-- Task statement --
Copy out every line of the data below without changing anything.

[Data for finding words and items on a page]
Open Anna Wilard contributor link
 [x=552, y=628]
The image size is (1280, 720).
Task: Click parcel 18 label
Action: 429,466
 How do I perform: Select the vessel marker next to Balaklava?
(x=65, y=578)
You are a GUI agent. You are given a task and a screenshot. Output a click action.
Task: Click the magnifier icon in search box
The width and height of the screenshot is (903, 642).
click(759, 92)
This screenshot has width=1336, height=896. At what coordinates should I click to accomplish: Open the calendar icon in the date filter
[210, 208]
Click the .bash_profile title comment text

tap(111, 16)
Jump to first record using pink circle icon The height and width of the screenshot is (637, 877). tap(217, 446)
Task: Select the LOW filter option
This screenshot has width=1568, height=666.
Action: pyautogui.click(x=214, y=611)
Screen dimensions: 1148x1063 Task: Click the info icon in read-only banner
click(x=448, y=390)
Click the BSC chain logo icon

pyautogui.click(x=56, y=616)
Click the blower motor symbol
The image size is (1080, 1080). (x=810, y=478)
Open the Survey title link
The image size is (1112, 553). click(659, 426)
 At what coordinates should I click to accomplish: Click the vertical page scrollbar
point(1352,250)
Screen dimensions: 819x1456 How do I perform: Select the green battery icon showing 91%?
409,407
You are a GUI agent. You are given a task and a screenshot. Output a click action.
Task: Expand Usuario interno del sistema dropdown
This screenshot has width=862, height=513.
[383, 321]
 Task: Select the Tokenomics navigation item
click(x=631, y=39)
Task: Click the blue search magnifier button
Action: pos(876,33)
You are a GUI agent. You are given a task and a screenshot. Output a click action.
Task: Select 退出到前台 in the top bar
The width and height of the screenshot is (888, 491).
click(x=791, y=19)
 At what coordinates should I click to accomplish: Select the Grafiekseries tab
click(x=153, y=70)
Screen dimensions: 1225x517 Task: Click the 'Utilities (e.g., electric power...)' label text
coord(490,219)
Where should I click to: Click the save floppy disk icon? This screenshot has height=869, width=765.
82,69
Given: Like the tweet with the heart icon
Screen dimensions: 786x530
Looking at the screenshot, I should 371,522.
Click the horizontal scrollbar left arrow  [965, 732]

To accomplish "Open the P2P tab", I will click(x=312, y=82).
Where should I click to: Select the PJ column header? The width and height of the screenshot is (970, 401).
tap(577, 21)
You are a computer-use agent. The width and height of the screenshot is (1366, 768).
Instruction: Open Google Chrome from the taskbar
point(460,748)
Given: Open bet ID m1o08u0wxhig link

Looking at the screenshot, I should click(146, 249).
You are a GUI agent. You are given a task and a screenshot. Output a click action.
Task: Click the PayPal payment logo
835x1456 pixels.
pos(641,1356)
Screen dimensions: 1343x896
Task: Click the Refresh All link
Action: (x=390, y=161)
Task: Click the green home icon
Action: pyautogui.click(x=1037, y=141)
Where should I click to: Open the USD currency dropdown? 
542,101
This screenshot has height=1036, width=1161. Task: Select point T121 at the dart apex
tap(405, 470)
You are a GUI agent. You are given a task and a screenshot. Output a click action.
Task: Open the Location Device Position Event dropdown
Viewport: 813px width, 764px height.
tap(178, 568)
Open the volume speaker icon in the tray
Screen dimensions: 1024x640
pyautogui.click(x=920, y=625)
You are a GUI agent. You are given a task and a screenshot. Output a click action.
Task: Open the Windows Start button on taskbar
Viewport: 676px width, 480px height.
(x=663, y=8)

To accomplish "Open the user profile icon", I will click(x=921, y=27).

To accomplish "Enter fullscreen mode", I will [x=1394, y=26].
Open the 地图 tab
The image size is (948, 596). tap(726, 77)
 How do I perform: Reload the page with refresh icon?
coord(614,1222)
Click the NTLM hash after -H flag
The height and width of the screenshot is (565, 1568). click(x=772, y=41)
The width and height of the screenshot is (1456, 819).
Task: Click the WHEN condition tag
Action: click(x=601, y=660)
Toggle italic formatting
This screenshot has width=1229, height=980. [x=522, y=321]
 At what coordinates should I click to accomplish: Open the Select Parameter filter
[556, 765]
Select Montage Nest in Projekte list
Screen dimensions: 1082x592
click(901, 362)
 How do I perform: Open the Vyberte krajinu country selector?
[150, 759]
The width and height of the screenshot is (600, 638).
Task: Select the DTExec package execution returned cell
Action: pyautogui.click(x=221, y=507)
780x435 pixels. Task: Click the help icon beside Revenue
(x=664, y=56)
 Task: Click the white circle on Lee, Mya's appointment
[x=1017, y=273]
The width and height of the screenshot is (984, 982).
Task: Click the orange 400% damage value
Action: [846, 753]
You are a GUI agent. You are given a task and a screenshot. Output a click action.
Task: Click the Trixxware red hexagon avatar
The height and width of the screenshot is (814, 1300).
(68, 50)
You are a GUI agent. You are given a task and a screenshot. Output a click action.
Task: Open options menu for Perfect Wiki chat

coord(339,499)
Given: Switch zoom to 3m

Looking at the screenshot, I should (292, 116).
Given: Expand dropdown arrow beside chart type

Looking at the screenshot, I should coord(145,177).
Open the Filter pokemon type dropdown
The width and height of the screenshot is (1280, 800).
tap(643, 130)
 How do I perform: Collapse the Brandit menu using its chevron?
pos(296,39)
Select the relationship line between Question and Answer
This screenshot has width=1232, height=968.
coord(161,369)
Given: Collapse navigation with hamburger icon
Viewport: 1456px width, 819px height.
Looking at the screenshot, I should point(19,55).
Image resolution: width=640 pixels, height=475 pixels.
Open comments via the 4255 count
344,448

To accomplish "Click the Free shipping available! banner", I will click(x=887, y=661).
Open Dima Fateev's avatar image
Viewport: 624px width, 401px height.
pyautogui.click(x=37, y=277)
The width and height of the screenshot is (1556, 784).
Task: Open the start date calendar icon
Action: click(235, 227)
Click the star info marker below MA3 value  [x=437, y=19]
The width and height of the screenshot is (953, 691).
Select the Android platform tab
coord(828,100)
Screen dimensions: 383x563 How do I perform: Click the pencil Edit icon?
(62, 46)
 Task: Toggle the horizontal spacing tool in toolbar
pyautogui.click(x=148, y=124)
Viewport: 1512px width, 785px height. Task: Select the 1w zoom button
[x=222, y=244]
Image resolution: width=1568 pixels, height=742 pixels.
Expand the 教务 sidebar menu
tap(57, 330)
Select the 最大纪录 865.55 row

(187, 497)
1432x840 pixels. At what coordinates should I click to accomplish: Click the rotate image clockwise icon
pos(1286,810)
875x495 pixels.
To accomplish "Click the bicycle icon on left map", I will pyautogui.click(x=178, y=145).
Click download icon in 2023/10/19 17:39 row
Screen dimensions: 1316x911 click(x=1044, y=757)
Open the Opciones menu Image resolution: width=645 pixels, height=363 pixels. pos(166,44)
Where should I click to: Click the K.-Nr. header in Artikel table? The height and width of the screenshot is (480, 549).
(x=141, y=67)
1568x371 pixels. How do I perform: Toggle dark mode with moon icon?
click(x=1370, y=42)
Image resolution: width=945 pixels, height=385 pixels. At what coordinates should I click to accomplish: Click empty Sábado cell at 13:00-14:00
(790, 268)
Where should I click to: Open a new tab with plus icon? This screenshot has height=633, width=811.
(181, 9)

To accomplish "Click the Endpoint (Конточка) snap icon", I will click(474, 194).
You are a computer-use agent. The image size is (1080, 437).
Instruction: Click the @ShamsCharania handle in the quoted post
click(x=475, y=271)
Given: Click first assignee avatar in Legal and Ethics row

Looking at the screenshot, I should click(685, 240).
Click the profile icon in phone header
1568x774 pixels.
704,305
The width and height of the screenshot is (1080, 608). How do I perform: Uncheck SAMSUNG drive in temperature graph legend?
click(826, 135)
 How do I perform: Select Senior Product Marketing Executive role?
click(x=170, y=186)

-- Response --
Open Anna Wilard contributor link
 [x=552, y=628]
The image size is (1280, 720).
Task: Click parcel 18 label
Action: 429,466
 How do I perform: Select the vessel marker next to Balaklava?
(x=65, y=578)
You are a GUI agent. You are given a task and a screenshot. Output a click action.
Task: Click the magnifier icon in search box
The width and height of the screenshot is (903, 642).
click(759, 92)
This screenshot has width=1336, height=896. At what coordinates should I click to accomplish: Open the calendar icon in the date filter
[210, 208]
Click the .bash_profile title comment text

tap(111, 16)
Jump to first record using pink circle icon The height and width of the screenshot is (637, 877). tap(217, 446)
Task: Select the LOW filter option
This screenshot has width=1568, height=666.
Action: pyautogui.click(x=214, y=611)
Screen dimensions: 1148x1063 Task: Click the info icon in read-only banner
click(x=448, y=390)
Click the BSC chain logo icon

pyautogui.click(x=56, y=616)
Click the blower motor symbol
The image size is (1080, 1080). (x=810, y=478)
Open the Survey title link
The image size is (1112, 553). click(659, 426)
 At what coordinates should I click to accomplish: Click the vertical page scrollbar
point(1352,250)
Screen dimensions: 819x1456 How do I perform: Select the green battery icon showing 91%?
409,407
You are a GUI agent. You are given a task and a screenshot. Output a click action.
Task: Expand Usuario interno del sistema dropdown
This screenshot has width=862, height=513.
[383, 321]
 Task: Select the Tokenomics navigation item
click(x=631, y=39)
Task: Click the blue search magnifier button
Action: pos(876,33)
You are a GUI agent. You are given a task and a screenshot. Output a click action.
Task: Select 退出到前台 in the top bar
The width and height of the screenshot is (888, 491).
click(x=791, y=19)
 At what coordinates should I click to accomplish: Select the Grafiekseries tab
click(x=153, y=70)
Screen dimensions: 1225x517 Task: Click the 'Utilities (e.g., electric power...)' label text
coord(490,219)
Where should I click to: Click the save floppy disk icon? This screenshot has height=869, width=765.
82,69
Given: Like the tweet with the heart icon
Screen dimensions: 786x530
Looking at the screenshot, I should 371,522.
Click the horizontal scrollbar left arrow  [965, 732]

To accomplish "Open the P2P tab", I will click(x=312, y=82).
Where should I click to: Select the PJ column header? The width and height of the screenshot is (970, 401).
tap(577, 21)
You are a computer-use agent. The width and height of the screenshot is (1366, 768).
Instruction: Open Google Chrome from the taskbar
point(460,748)
Given: Open bet ID m1o08u0wxhig link

Looking at the screenshot, I should click(146, 249).
You are a GUI agent. You are given a task and a screenshot. Output a click action.
Task: Click the PayPal payment logo
835x1456 pixels.
pos(641,1356)
Screen dimensions: 1343x896
Task: Click the Refresh All link
Action: (x=390, y=161)
Task: Click the green home icon
Action: pyautogui.click(x=1037, y=141)
Where should I click to: Open the USD currency dropdown? 
542,101
This screenshot has height=1036, width=1161. Task: Select point T121 at the dart apex
tap(405, 470)
You are a GUI agent. You are given a task and a screenshot. Output a click action.
Task: Open the Location Device Position Event dropdown
Viewport: 813px width, 764px height.
tap(178, 568)
Open the volume speaker icon in the tray
Screen dimensions: 1024x640
pyautogui.click(x=920, y=625)
You are a GUI agent. You are given a task and a screenshot. Output a click action.
Task: Open the Windows Start button on taskbar
Viewport: 676px width, 480px height.
(x=663, y=8)

To accomplish "Open the user profile icon", I will click(x=921, y=27).

To accomplish "Enter fullscreen mode", I will [x=1394, y=26].
Open the 地图 tab
The image size is (948, 596). tap(726, 77)
 How do I perform: Reload the page with refresh icon?
coord(614,1222)
Click the NTLM hash after -H flag
The height and width of the screenshot is (565, 1568). click(x=772, y=41)
The width and height of the screenshot is (1456, 819).
Task: Click the WHEN condition tag
Action: click(x=601, y=660)
Toggle italic formatting
This screenshot has width=1229, height=980. [x=522, y=321]
 At what coordinates should I click to accomplish: Open the Select Parameter filter
[556, 765]
Select Montage Nest in Projekte list
Screen dimensions: 1082x592
click(901, 362)
 How do I perform: Open the Vyberte krajinu country selector?
[150, 759]
The width and height of the screenshot is (600, 638).
Task: Select the DTExec package execution returned cell
Action: pyautogui.click(x=221, y=507)
780x435 pixels. Task: Click the help icon beside Revenue
(x=664, y=56)
 Task: Click the white circle on Lee, Mya's appointment
[x=1017, y=273]
The width and height of the screenshot is (984, 982).
Task: Click the orange 400% damage value
Action: [846, 753]
You are a GUI agent. You are given a task and a screenshot. Output a click action.
Task: Click the Trixxware red hexagon avatar
The height and width of the screenshot is (814, 1300).
(68, 50)
You are a GUI agent. You are given a task and a screenshot. Output a click action.
Task: Open options menu for Perfect Wiki chat

coord(339,499)
Given: Switch zoom to 3m

Looking at the screenshot, I should (292, 116).
Given: Expand dropdown arrow beside chart type

Looking at the screenshot, I should coord(145,177).
Open the Filter pokemon type dropdown
The width and height of the screenshot is (1280, 800).
tap(643, 130)
 How do I perform: Collapse the Brandit menu using its chevron?
pos(296,39)
Select the relationship line between Question and Answer
This screenshot has width=1232, height=968.
coord(161,369)
Given: Collapse navigation with hamburger icon
Viewport: 1456px width, 819px height.
Looking at the screenshot, I should point(19,55).
Image resolution: width=640 pixels, height=475 pixels.
Open comments via the 4255 count
344,448

To accomplish "Click the Free shipping available! banner", I will click(x=887, y=661).
Open Dima Fateev's avatar image
Viewport: 624px width, 401px height.
pyautogui.click(x=37, y=277)
The width and height of the screenshot is (1556, 784).
Task: Open the start date calendar icon
Action: click(235, 227)
Click the star info marker below MA3 value  [x=437, y=19]
The width and height of the screenshot is (953, 691).
Select the Android platform tab
coord(828,100)
Screen dimensions: 383x563 How do I perform: Click the pencil Edit icon?
(62, 46)
 Task: Toggle the horizontal spacing tool in toolbar
pyautogui.click(x=148, y=124)
Viewport: 1512px width, 785px height. Task: Select the 1w zoom button
[x=222, y=244]
Image resolution: width=1568 pixels, height=742 pixels.
Expand the 教务 sidebar menu
tap(57, 330)
Select the 最大纪录 865.55 row

(187, 497)
1432x840 pixels. At what coordinates should I click to accomplish: Click the rotate image clockwise icon
pos(1286,810)
875x495 pixels.
To accomplish "Click the bicycle icon on left map", I will pyautogui.click(x=178, y=145).
Click download icon in 2023/10/19 17:39 row
Screen dimensions: 1316x911 click(x=1044, y=757)
Open the Opciones menu Image resolution: width=645 pixels, height=363 pixels. pos(166,44)
Where should I click to: Click the K.-Nr. header in Artikel table? The height and width of the screenshot is (480, 549).
(x=141, y=67)
1568x371 pixels. How do I perform: Toggle dark mode with moon icon?
click(x=1370, y=42)
Image resolution: width=945 pixels, height=385 pixels. At what coordinates should I click to accomplish: Click empty Sábado cell at 13:00-14:00
(790, 268)
Where should I click to: Open a new tab with plus icon? This screenshot has height=633, width=811.
(181, 9)

To accomplish "Click the Endpoint (Конточка) snap icon", I will click(474, 194).
You are a computer-use agent. The image size is (1080, 437).
Instruction: Click the @ShamsCharania handle in the quoted post
click(x=475, y=271)
Given: Click first assignee avatar in Legal and Ethics row

Looking at the screenshot, I should click(685, 240).
Click the profile icon in phone header
1568x774 pixels.
704,305
The width and height of the screenshot is (1080, 608). How do I perform: Uncheck SAMSUNG drive in temperature graph legend?
click(826, 135)
 How do I perform: Select Senior Product Marketing Executive role?
click(x=170, y=186)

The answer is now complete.